Overview
This lecture reviews the development and mechanics of next-generation DNA sequencing technologies, focusing on Roche 454, Illumina HiSeq 2000, and Applied Biosystems SOLiD systems.
Roche 454 Genome Sequencer FLX
- 454 simplified the Sanger sequencing preparation and launched commercially in 2005.
- Uses adapter-flanked DNA fragments attached to etched fiber chips for sequencing.
- Employs emulsion PCR amplification to replicate strands and attach them to beads.
- Beads are loaded onto a picotiter plate, filling individual wells for detection.
- Packing beads help the spectrometer read the signal from each well.
- Can process many samples in parallel, boosting throughput over Sanger.
- Has trouble accurately reading homopolymers, resulting in higher error rates.
- Sequencing cost per base is higher than some competitors.
Illumina HiSeq 2000 Sequencer
- Uses chain termination sequencing, like Sanger, with engineering improvements for highest market output.
- DNA is fragmented and size-selected (200–300 bp) using gel electrophoresis.
- Utilizes automated cluster generation on a flow cell covered in adapter sequences.
- Bridge amplification produces many copies of each fragment in clusters.
- Camera captures fluorescent signals as each base is added during sequencing.
- Compiles sequence data from images of roughly 150 million clusters per flow cell.
- Offers highly efficient, high-throughput sequencing.
Applied Biosystems SOLiD System
- Offers flexible genome sequencing for various applications.
- Steps include enzyme/sample prep, PCR/substrate prep, ligation, imaging, and data analysis.
- Only enzyme/sample prep and data analysis vary per application.
- Uses emulsion PCR and distributes fragments onto microbeads of varying sizes.

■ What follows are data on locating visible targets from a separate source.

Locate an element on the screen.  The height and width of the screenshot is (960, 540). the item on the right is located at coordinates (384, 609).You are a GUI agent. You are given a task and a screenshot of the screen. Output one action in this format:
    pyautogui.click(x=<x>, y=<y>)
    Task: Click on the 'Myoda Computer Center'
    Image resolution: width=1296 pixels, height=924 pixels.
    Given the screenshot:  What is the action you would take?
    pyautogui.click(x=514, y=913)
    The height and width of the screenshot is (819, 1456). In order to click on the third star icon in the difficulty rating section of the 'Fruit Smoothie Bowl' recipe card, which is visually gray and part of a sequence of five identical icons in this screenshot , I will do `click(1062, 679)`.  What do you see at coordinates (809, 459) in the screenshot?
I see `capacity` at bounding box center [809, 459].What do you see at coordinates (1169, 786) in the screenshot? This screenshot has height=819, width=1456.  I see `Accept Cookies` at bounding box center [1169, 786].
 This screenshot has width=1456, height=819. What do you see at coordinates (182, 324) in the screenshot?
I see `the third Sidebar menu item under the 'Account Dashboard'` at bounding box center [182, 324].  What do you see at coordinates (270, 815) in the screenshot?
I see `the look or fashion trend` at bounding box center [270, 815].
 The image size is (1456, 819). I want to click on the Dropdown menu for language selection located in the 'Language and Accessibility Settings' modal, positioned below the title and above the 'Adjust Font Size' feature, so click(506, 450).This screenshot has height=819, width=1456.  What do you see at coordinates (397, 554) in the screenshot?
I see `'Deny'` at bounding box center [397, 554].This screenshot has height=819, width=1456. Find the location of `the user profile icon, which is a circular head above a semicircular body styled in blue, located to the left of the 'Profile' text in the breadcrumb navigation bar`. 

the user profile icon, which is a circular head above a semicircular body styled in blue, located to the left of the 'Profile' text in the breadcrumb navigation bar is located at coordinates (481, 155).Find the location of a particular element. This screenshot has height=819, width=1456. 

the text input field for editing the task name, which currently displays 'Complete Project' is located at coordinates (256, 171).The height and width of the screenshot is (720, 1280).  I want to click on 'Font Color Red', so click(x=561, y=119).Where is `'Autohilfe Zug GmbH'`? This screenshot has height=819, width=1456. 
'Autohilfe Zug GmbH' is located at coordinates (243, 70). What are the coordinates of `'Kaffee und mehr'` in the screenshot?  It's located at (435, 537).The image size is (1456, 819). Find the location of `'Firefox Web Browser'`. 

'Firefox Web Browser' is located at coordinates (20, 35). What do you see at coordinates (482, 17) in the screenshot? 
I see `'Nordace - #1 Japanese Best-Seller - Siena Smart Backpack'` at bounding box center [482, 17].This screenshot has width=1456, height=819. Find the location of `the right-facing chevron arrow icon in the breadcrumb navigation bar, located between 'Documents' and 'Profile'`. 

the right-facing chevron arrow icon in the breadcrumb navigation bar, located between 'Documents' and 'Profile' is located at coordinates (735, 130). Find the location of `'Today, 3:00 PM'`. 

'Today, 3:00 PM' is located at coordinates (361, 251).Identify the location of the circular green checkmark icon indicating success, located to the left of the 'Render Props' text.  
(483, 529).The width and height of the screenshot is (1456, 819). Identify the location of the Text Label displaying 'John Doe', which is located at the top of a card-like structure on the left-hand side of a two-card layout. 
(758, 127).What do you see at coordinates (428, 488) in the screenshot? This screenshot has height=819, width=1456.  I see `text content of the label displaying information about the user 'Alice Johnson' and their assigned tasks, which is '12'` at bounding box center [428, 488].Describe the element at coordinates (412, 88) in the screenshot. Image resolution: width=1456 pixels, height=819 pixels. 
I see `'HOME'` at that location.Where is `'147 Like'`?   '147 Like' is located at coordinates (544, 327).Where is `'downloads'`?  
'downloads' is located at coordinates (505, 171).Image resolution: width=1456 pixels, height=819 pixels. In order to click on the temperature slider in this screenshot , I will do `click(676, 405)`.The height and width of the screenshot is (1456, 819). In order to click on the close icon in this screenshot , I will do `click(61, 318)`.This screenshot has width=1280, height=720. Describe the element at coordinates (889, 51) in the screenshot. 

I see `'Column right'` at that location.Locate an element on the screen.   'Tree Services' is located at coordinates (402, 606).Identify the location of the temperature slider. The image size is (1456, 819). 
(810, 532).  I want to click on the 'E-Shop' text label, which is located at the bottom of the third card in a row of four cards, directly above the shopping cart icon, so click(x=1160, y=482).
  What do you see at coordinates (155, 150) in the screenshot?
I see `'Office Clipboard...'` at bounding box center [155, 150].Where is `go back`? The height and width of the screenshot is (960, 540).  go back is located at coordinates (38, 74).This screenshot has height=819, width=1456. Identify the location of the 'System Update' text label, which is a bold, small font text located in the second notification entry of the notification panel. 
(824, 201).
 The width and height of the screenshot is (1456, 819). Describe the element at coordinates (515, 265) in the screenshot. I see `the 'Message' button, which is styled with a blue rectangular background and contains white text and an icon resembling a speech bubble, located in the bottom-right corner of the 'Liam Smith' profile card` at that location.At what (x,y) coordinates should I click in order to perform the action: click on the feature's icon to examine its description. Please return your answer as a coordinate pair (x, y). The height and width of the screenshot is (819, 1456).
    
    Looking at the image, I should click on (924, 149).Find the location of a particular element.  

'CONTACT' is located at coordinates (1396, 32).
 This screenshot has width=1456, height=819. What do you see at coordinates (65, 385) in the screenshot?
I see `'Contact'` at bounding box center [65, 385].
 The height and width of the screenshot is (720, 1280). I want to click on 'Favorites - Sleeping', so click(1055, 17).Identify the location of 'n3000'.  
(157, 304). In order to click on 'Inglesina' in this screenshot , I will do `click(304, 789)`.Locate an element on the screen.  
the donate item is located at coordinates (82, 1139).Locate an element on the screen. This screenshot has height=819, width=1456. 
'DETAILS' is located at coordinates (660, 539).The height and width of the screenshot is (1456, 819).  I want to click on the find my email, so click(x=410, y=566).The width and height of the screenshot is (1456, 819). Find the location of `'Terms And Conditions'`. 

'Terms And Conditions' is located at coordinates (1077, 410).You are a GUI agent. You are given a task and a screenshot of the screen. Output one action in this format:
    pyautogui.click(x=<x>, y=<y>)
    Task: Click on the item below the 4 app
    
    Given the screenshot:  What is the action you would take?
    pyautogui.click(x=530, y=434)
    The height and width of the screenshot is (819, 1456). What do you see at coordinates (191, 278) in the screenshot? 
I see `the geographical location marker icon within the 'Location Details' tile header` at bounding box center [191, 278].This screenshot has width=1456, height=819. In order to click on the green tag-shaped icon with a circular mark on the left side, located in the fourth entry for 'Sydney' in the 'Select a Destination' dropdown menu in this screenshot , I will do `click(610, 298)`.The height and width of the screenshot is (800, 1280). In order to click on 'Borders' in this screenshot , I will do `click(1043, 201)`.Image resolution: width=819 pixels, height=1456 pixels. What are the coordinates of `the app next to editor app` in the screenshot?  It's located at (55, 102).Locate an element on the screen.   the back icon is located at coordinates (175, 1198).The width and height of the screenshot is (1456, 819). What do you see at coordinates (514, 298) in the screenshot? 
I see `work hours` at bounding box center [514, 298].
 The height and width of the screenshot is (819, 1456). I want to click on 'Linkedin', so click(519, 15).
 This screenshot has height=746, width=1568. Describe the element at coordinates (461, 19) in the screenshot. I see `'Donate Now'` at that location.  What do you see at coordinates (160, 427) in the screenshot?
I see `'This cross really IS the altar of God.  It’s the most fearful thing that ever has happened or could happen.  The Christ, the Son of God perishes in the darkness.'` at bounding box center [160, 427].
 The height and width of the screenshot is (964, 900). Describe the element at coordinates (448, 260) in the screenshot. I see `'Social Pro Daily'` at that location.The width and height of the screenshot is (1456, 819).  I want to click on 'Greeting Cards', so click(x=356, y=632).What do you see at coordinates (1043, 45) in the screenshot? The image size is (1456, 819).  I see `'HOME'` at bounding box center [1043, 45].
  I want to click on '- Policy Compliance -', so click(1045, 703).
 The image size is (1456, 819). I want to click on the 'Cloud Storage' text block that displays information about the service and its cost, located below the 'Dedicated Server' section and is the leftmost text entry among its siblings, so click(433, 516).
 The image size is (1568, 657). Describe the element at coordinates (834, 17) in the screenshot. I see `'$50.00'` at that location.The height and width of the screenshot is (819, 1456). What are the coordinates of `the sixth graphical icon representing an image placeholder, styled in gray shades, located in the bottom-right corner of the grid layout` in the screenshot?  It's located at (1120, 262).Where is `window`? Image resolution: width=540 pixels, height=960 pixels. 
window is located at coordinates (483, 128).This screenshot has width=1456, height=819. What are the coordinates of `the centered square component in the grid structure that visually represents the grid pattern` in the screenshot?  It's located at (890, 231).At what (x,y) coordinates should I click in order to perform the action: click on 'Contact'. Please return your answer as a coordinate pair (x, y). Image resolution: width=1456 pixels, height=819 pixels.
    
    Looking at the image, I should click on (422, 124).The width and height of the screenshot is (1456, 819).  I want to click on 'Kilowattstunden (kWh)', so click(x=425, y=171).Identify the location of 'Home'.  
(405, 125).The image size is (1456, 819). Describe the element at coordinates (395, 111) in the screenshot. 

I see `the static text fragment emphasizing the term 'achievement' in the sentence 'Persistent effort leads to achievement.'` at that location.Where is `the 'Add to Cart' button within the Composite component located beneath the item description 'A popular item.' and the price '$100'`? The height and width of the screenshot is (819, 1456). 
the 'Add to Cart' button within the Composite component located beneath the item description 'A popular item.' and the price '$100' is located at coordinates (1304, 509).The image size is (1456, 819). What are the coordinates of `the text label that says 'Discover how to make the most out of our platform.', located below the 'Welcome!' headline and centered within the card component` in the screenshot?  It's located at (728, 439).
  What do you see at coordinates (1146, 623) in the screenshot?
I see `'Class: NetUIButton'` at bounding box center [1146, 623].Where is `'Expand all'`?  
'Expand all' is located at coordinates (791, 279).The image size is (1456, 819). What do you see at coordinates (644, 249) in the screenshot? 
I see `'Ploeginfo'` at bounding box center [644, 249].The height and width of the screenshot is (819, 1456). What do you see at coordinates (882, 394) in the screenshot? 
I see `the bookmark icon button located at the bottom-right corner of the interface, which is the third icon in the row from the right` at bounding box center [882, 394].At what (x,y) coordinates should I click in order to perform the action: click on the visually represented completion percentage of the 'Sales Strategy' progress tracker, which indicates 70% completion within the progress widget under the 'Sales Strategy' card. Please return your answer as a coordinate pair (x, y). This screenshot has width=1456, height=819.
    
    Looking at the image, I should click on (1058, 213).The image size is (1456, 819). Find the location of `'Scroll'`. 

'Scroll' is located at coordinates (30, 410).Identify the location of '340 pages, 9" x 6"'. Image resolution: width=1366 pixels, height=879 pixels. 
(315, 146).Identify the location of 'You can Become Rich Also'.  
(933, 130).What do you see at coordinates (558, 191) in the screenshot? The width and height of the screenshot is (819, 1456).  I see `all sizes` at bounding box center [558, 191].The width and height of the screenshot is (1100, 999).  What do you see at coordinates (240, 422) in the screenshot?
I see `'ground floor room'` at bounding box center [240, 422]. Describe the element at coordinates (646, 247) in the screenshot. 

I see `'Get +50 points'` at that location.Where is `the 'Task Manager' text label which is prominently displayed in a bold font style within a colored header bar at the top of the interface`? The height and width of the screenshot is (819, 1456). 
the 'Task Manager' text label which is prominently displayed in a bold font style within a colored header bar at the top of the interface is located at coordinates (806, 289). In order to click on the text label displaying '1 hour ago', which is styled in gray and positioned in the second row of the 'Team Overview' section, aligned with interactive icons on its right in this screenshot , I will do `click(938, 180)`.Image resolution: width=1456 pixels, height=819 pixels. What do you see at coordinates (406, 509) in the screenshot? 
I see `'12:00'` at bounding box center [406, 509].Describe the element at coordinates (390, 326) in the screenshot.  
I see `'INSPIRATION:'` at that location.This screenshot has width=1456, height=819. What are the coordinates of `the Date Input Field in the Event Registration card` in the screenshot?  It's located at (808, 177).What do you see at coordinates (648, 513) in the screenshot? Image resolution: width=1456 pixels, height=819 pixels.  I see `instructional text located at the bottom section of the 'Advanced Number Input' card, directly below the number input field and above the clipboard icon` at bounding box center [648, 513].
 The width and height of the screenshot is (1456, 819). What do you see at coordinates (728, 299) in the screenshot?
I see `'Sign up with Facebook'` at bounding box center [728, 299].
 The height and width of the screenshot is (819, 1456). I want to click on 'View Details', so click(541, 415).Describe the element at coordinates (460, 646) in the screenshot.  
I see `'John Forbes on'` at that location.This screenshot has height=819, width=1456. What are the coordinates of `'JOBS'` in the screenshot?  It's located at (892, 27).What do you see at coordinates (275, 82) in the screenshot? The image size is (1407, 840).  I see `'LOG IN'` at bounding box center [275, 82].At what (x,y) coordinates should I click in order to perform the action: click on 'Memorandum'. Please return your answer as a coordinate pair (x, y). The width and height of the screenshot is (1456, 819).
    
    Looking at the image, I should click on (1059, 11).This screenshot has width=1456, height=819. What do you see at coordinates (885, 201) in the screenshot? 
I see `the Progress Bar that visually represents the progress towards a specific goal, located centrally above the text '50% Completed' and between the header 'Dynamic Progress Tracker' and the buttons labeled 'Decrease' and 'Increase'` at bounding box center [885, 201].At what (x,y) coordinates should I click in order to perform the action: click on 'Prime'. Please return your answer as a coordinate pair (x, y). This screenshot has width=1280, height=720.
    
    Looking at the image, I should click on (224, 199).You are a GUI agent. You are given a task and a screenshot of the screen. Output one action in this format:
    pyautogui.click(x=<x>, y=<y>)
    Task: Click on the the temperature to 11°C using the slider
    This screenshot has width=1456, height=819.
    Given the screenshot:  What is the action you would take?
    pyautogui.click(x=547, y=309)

- Slides can have different numbers of sections to suit specific applications.
- Fluorescence is detected when fragments are ligated onto single-stranded sequences.
- Uses X-ActiCol chemistry with an 8-base interrogation system and 4 fluorescent primers.
- Can precisely detect single-base insertions, deletions, and SNPs.
Key Terms & Definitions
- Emulsion PCR — PCR method where amplification occurs in tiny oil droplets, isolating each DNA molecule.
- Homopolymer — A sequence of identical nucleotides, which can be difficult to sequence accurately.
- Bridge Amplification — Technique for creating clusters of identical DNA fragments on a surface.
- Flow Cell — A flat platform used in sequencing to hold DNA samples for analysis.
- SNP (Single Nucleotide Polymorphism) — A variation at a single base pair in a DNA sequence.
- Ligation — Process of joining two DNA strands together.
Action Items / Next Steps
- Review differences between Roche 454, Illumina HiSeq, and SOLiD systems.
- Study error types (e.g., homopolymer errors) and sequencing chemistry for exams.